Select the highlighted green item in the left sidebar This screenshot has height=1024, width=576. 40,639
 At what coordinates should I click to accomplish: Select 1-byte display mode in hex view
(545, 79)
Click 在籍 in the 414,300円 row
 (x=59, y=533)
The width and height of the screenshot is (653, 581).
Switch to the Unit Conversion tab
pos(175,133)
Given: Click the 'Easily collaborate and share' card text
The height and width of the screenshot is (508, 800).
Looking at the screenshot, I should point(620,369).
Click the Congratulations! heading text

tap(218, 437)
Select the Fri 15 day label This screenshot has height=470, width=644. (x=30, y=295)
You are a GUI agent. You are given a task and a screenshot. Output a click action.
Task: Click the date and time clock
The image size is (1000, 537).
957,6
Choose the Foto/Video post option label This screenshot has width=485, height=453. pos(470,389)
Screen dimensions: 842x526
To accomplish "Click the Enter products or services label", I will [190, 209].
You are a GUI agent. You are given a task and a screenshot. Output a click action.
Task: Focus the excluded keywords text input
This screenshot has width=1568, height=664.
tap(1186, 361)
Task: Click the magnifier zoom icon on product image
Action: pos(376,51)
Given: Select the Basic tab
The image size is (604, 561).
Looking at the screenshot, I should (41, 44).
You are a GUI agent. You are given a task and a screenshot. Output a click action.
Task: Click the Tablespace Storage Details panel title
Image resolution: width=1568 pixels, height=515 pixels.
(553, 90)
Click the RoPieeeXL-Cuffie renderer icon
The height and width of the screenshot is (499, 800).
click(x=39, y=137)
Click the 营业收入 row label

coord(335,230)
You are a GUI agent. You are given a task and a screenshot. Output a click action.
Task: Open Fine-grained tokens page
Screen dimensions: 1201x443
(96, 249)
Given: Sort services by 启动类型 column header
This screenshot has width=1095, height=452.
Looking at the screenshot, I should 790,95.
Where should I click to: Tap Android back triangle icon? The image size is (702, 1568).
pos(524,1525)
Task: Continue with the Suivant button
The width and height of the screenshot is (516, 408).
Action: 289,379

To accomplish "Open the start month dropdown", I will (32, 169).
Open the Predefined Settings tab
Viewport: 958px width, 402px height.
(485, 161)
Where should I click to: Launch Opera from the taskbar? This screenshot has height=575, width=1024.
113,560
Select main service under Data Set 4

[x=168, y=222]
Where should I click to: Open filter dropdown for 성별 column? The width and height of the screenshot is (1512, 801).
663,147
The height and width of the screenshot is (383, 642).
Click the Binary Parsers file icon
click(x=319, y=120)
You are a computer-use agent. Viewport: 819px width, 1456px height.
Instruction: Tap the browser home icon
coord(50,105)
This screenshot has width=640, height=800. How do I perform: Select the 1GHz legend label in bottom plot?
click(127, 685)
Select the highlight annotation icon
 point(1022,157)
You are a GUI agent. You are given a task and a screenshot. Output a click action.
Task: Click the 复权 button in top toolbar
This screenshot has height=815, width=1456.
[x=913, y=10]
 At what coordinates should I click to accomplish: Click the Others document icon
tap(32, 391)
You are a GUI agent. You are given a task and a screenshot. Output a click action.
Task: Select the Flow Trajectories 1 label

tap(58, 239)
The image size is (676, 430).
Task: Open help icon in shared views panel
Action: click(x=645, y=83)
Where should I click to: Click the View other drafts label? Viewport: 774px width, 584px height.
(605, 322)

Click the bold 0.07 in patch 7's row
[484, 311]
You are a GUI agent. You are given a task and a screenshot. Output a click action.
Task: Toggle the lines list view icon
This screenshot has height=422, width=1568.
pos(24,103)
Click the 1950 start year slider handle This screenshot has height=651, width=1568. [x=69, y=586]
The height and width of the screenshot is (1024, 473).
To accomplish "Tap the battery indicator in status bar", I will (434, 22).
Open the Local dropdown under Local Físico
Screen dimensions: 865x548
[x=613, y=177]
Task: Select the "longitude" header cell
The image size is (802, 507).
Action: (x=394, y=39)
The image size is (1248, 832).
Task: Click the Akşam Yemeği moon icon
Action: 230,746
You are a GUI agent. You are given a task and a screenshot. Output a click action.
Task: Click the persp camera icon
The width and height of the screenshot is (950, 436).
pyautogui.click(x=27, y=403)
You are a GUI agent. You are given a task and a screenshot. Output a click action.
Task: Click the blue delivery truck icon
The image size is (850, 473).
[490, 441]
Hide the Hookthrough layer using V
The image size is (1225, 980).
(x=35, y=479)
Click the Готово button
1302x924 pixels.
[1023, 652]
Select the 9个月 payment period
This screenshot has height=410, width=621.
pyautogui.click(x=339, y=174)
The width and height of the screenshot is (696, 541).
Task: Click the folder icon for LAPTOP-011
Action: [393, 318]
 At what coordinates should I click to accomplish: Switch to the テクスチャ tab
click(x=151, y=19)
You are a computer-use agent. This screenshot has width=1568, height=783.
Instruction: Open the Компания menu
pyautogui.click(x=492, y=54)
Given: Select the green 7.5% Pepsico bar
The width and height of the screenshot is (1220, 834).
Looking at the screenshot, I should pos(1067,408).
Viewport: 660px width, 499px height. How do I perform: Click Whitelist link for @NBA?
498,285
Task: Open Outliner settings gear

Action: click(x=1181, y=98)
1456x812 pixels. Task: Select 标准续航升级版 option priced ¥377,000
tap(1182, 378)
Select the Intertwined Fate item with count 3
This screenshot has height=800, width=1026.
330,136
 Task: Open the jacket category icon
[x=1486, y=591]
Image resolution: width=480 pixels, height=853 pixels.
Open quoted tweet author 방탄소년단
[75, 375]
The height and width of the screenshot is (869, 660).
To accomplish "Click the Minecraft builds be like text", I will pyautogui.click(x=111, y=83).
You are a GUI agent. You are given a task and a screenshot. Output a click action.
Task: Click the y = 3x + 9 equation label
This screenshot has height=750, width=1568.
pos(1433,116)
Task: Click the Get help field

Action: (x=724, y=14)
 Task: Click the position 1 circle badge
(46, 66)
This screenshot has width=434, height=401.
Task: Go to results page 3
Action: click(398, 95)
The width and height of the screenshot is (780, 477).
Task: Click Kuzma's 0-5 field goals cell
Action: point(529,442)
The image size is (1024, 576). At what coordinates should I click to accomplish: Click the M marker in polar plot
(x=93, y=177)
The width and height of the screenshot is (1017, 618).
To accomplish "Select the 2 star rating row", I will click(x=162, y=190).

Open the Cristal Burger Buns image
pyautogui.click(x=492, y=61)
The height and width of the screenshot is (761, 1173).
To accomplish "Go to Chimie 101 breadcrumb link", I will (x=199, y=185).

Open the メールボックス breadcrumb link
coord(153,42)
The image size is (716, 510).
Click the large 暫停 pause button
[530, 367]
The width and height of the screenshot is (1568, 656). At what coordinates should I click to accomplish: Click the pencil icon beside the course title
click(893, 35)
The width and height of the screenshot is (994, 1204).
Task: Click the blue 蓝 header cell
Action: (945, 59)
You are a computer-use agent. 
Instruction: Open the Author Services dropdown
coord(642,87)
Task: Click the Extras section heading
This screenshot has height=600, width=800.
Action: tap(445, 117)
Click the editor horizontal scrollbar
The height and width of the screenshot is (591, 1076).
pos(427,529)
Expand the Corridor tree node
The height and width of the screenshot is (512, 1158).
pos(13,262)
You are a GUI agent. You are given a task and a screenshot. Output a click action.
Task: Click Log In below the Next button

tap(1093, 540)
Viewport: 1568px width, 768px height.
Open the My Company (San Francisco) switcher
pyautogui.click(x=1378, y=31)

—————

◆ WHAT NEEDS TO BE DONE
The data must be duplicated exactly, with nothing left out.

◆ SOLUTION TO THIS EXERCISE
Select the highlighted green item in the left sidebar This screenshot has height=1024, width=576. 40,639
 At what coordinates should I click to accomplish: Select 1-byte display mode in hex view
(545, 79)
Click 在籍 in the 414,300円 row
 (x=59, y=533)
The width and height of the screenshot is (653, 581).
Switch to the Unit Conversion tab
pos(175,133)
Given: Click the 'Easily collaborate and share' card text
The height and width of the screenshot is (508, 800).
Looking at the screenshot, I should point(620,369).
Click the Congratulations! heading text

tap(218, 437)
Select the Fri 15 day label This screenshot has height=470, width=644. (x=30, y=295)
You are a GUI agent. You are given a task and a screenshot. Output a click action.
Task: Click the date and time clock
The image size is (1000, 537).
957,6
Choose the Foto/Video post option label This screenshot has width=485, height=453. pos(470,389)
Screen dimensions: 842x526
To accomplish "Click the Enter products or services label", I will [190, 209].
You are a GUI agent. You are given a task and a screenshot. Output a click action.
Task: Focus the excluded keywords text input
This screenshot has width=1568, height=664.
tap(1186, 361)
Task: Click the magnifier zoom icon on product image
Action: pos(376,51)
Given: Select the Basic tab
The image size is (604, 561).
Looking at the screenshot, I should (41, 44).
You are a GUI agent. You are given a task and a screenshot. Output a click action.
Task: Click the Tablespace Storage Details panel title
Image resolution: width=1568 pixels, height=515 pixels.
(553, 90)
Click the RoPieeeXL-Cuffie renderer icon
The height and width of the screenshot is (499, 800).
click(x=39, y=137)
Click the 营业收入 row label

coord(335,230)
You are a GUI agent. You are given a task and a screenshot. Output a click action.
Task: Open Fine-grained tokens page
Screen dimensions: 1201x443
(96, 249)
Given: Sort services by 启动类型 column header
This screenshot has width=1095, height=452.
Looking at the screenshot, I should 790,95.
Where should I click to: Tap Android back triangle icon? The image size is (702, 1568).
pos(524,1525)
Task: Continue with the Suivant button
The width and height of the screenshot is (516, 408).
Action: 289,379

To accomplish "Open the start month dropdown", I will (32, 169).
Open the Predefined Settings tab
Viewport: 958px width, 402px height.
(485, 161)
Where should I click to: Launch Opera from the taskbar? This screenshot has height=575, width=1024.
113,560
Select main service under Data Set 4

[x=168, y=222]
Where should I click to: Open filter dropdown for 성별 column? The width and height of the screenshot is (1512, 801).
663,147
The height and width of the screenshot is (383, 642).
Click the Binary Parsers file icon
click(x=319, y=120)
You are a computer-use agent. Viewport: 819px width, 1456px height.
Instruction: Tap the browser home icon
coord(50,105)
This screenshot has width=640, height=800. How do I perform: Select the 1GHz legend label in bottom plot?
click(127, 685)
Select the highlight annotation icon
 point(1022,157)
You are a GUI agent. You are given a task and a screenshot. Output a click action.
Task: Click the 复权 button in top toolbar
This screenshot has height=815, width=1456.
[x=913, y=10]
 At what coordinates should I click to accomplish: Click the Others document icon
tap(32, 391)
You are a GUI agent. You are given a task and a screenshot. Output a click action.
Task: Select the Flow Trajectories 1 label

tap(58, 239)
The image size is (676, 430).
Task: Open help icon in shared views panel
Action: click(x=645, y=83)
Where should I click to: Click the View other drafts label? Viewport: 774px width, 584px height.
(605, 322)

Click the bold 0.07 in patch 7's row
[484, 311]
You are a GUI agent. You are given a task and a screenshot. Output a click action.
Task: Toggle the lines list view icon
This screenshot has height=422, width=1568.
pos(24,103)
Click the 1950 start year slider handle This screenshot has height=651, width=1568. [x=69, y=586]
The height and width of the screenshot is (1024, 473).
To accomplish "Tap the battery indicator in status bar", I will (434, 22).
Open the Local dropdown under Local Físico
Screen dimensions: 865x548
[x=613, y=177]
Task: Select the "longitude" header cell
The image size is (802, 507).
Action: (x=394, y=39)
The image size is (1248, 832).
Task: Click the Akşam Yemeği moon icon
Action: 230,746
You are a GUI agent. You are given a task and a screenshot. Output a click action.
Task: Click the persp camera icon
The width and height of the screenshot is (950, 436).
pyautogui.click(x=27, y=403)
You are a GUI agent. You are given a task and a screenshot. Output a click action.
Task: Click the blue delivery truck icon
The image size is (850, 473).
[490, 441]
Hide the Hookthrough layer using V
The image size is (1225, 980).
(x=35, y=479)
Click the Готово button
1302x924 pixels.
[1023, 652]
Select the 9个月 payment period
This screenshot has height=410, width=621.
pyautogui.click(x=339, y=174)
The width and height of the screenshot is (696, 541).
Task: Click the folder icon for LAPTOP-011
Action: [393, 318]
 At what coordinates should I click to accomplish: Switch to the テクスチャ tab
click(x=151, y=19)
You are a computer-use agent. This screenshot has width=1568, height=783.
Instruction: Open the Компания menu
pyautogui.click(x=492, y=54)
Given: Select the green 7.5% Pepsico bar
The width and height of the screenshot is (1220, 834).
Looking at the screenshot, I should pos(1067,408).
Viewport: 660px width, 499px height. How do I perform: Click Whitelist link for @NBA?
498,285
Task: Open Outliner settings gear

Action: click(x=1181, y=98)
1456x812 pixels. Task: Select 标准续航升级版 option priced ¥377,000
tap(1182, 378)
Select the Intertwined Fate item with count 3
This screenshot has height=800, width=1026.
330,136
 Task: Open the jacket category icon
[x=1486, y=591]
Image resolution: width=480 pixels, height=853 pixels.
Open quoted tweet author 방탄소년단
[75, 375]
The height and width of the screenshot is (869, 660).
To accomplish "Click the Minecraft builds be like text", I will pyautogui.click(x=111, y=83).
You are a GUI agent. You are given a task and a screenshot. Output a click action.
Task: Click the y = 3x + 9 equation label
This screenshot has height=750, width=1568.
pos(1433,116)
Task: Click the Get help field

Action: (x=724, y=14)
 Task: Click the position 1 circle badge
(46, 66)
This screenshot has width=434, height=401.
Task: Go to results page 3
Action: click(398, 95)
The width and height of the screenshot is (780, 477).
Task: Click Kuzma's 0-5 field goals cell
Action: point(529,442)
The image size is (1024, 576). At what coordinates should I click to accomplish: Click the M marker in polar plot
(x=93, y=177)
The width and height of the screenshot is (1017, 618).
To accomplish "Select the 2 star rating row", I will click(x=162, y=190).

Open the Cristal Burger Buns image
pyautogui.click(x=492, y=61)
The height and width of the screenshot is (761, 1173).
To accomplish "Go to Chimie 101 breadcrumb link", I will (x=199, y=185).

Open the メールボックス breadcrumb link
coord(153,42)
The image size is (716, 510).
Click the large 暫停 pause button
[530, 367]
The width and height of the screenshot is (1568, 656). At what coordinates should I click to accomplish: Click the pencil icon beside the course title
click(893, 35)
The width and height of the screenshot is (994, 1204).
Task: Click the blue 蓝 header cell
Action: (945, 59)
You are a computer-use agent. 
Instruction: Open the Author Services dropdown
coord(642,87)
Task: Click the Extras section heading
This screenshot has height=600, width=800.
Action: tap(445, 117)
Click the editor horizontal scrollbar
The height and width of the screenshot is (591, 1076).
pos(427,529)
Expand the Corridor tree node
The height and width of the screenshot is (512, 1158).
pos(13,262)
You are a GUI agent. You are given a task and a screenshot. Output a click action.
Task: Click Log In below the Next button

tap(1093, 540)
Viewport: 1568px width, 768px height.
Open the My Company (San Francisco) switcher
pyautogui.click(x=1378, y=31)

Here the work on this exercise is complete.